La vague de chaleur a beau refluer, quelques orages éclater, les plantes ont soif. « Ce mois de juillet sera le plus sec depuis 1959 », estime-t‑on à Météo-France. Les nappes phréatiques, rechargées cet hiver, sont certes dans une meilleure situation que l’été dernier, mais la sécheresse gagne du terrain. Soixante-huit départements avaient déjà pris vendredi des mesures de restriction d’eau. Une situation qui va s’aggraver au fil des ans. Selon les experts, le dérèglement climatique devrait en effet entraîner une augmentation de la fréquence, de la durée et de l’intensité des épisodes de sécheresse d’ici à 2050. Cela se traduira par une diminution des débits des rivières de 10 à 40% à l’horizon 2046-2065. « La gestion de l’eau focalisera les conflits dans notre pays d’ici à la fin du siècle », prédit la députée ex LREM, aujourd’hui EDS, ­Frédérique Tuffnell, rapporteure d’une récente mission parlementaire sur le sujet.

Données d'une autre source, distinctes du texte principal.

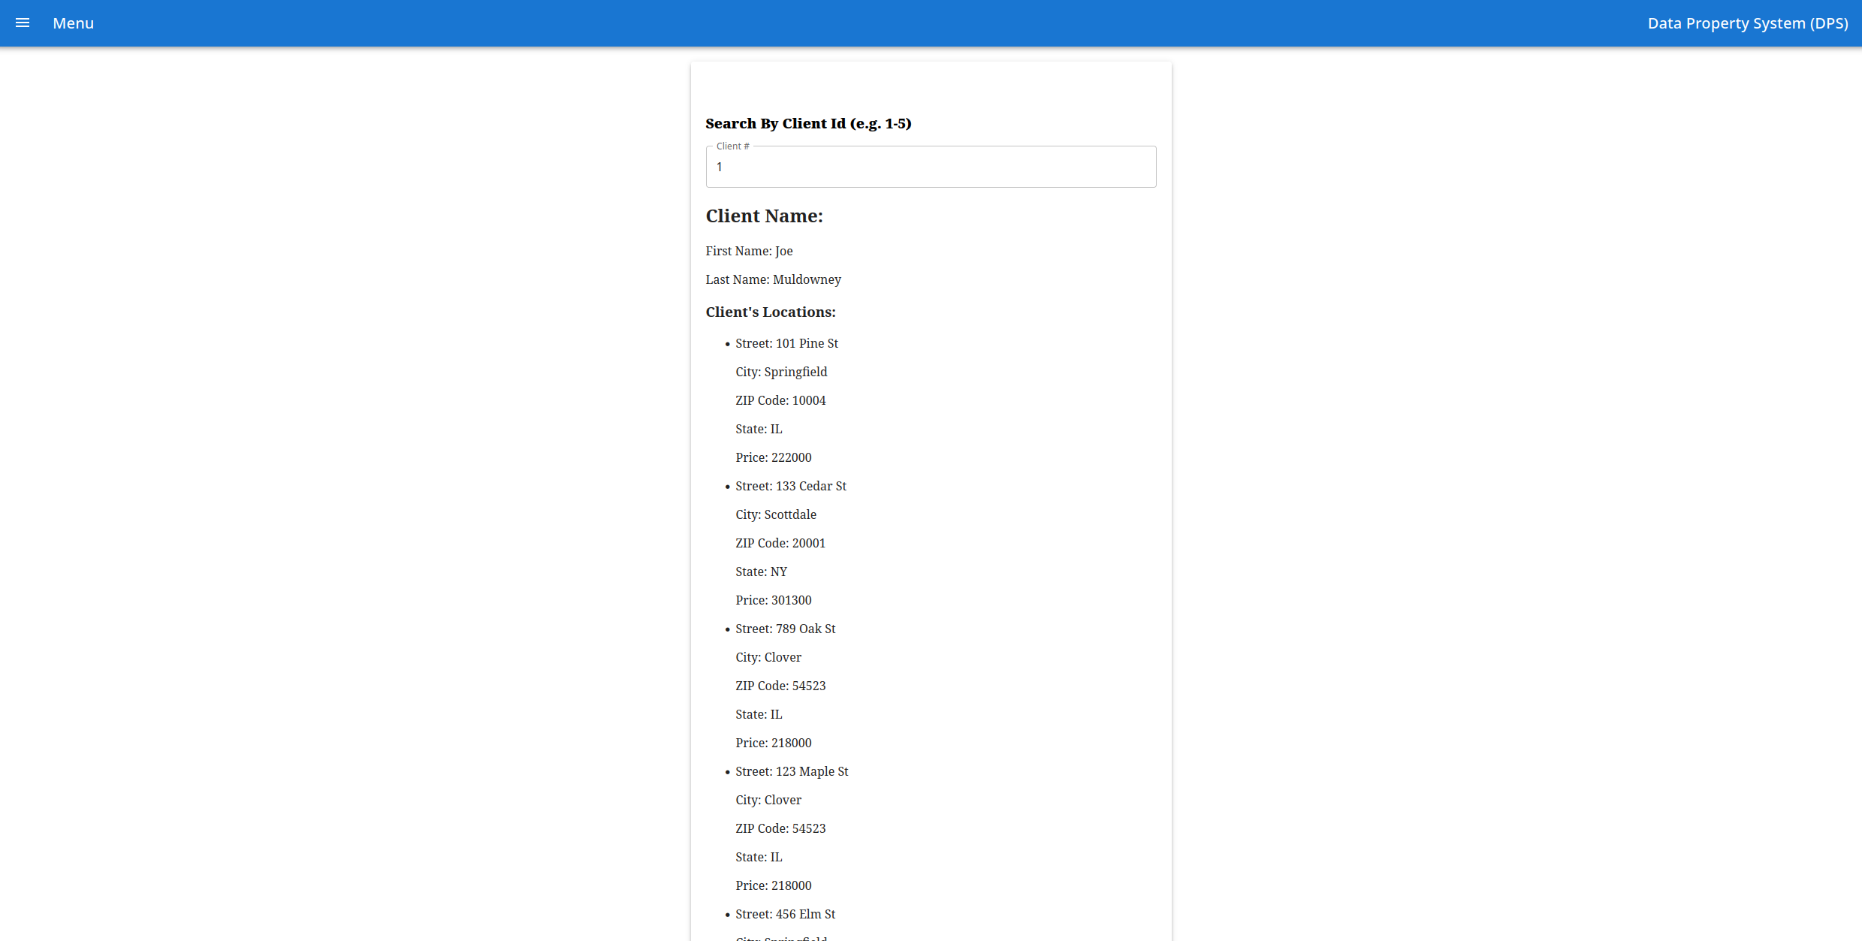Click the ZIP Code: 20001 line
This screenshot has height=941, width=1862.
[780, 543]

Car l’or bleu suscite des convoitises. Pour l’heure, l’industrie en utilise 6%, le secteur de l’énergie 22%, l’eau potable représente 24% de la consommation et l’agriculture 48% (mais 79% en période estivale!). Le problème, c’est qu’à l’exception des usages définis comme prioritaires dans le Code de l’environnement – santé, salubrité, sécurité civile, eau potable et respect des équilibres naturels – le reste n’est pas hiérarchisé.

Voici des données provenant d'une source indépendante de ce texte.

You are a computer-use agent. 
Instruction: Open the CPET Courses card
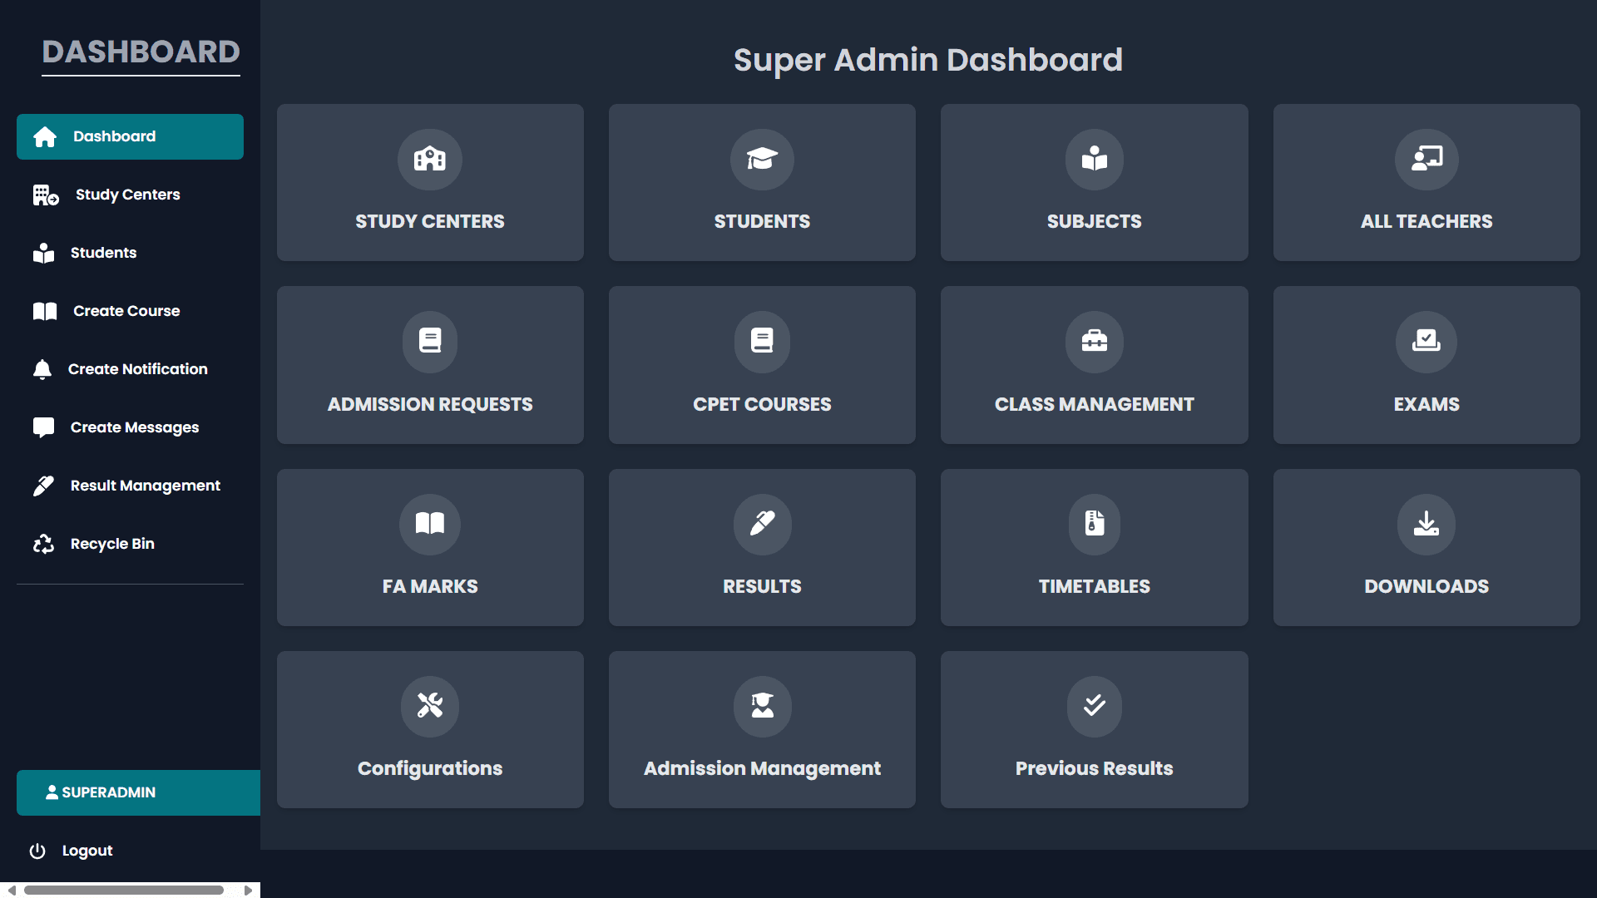tap(762, 365)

Les contentieux se sont multipliés

Déjà des tensions éclatent. Certains ont du mal à comprendre pourquoi ils n’ont pas le droit d’arroser leur jardin ou de remplir leur piscine quand les agriculteurs continuent parfois à irriguer le maïs. Ces derniers se défendent. « Pour nourrir la population, il nous faut de l’eau, rappelle Éric Frétillère, le président d’Irrigants de France. La majorité des fruits, légumes et céréales poussent l’été, en période sèche. » Les exploitants plaident pour la création de retenues afin de stocker l’eau en hiver, quand elle est abondante, pour en avoir l’été. Le nouveau ministre de l’Agriculture, Julien Denormandie, a promis, vendredi sur Europe 1, de simplifier les procédures pour en construire.

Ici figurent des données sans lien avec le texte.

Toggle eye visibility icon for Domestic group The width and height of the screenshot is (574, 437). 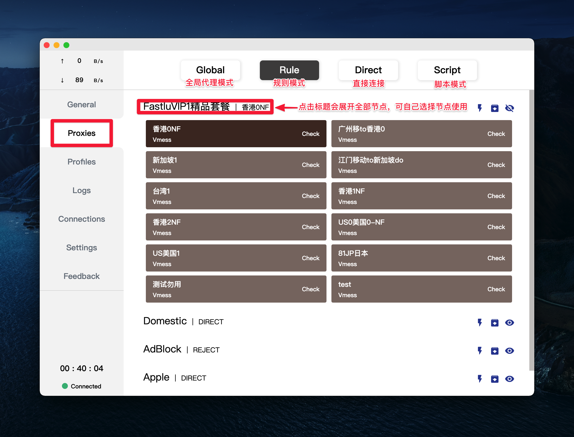point(509,323)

Les retenues d’eau sont des solutions simplistes, qui privatisent aggravent la sécheresse des milieux naturels en aval

Pas sûr que cela suffise. « Ce sont des solutions simplistes, coûteuses, destructrices de la biodiversité, qui privatisent l’eau et aggravent la sécheresse des milieux naturels en aval », dénonce ­Arnaud ­Schwartz, le président de l’association France nature environnement (FNE), qui n’hésite pas à attaquer en justice. Ces dernières années, les contentieux se sont multipliés : 21 sur les 34 projets de retenues dans le bassin Loire-Bretagne, 41 sur 60 en Adour-Garonne.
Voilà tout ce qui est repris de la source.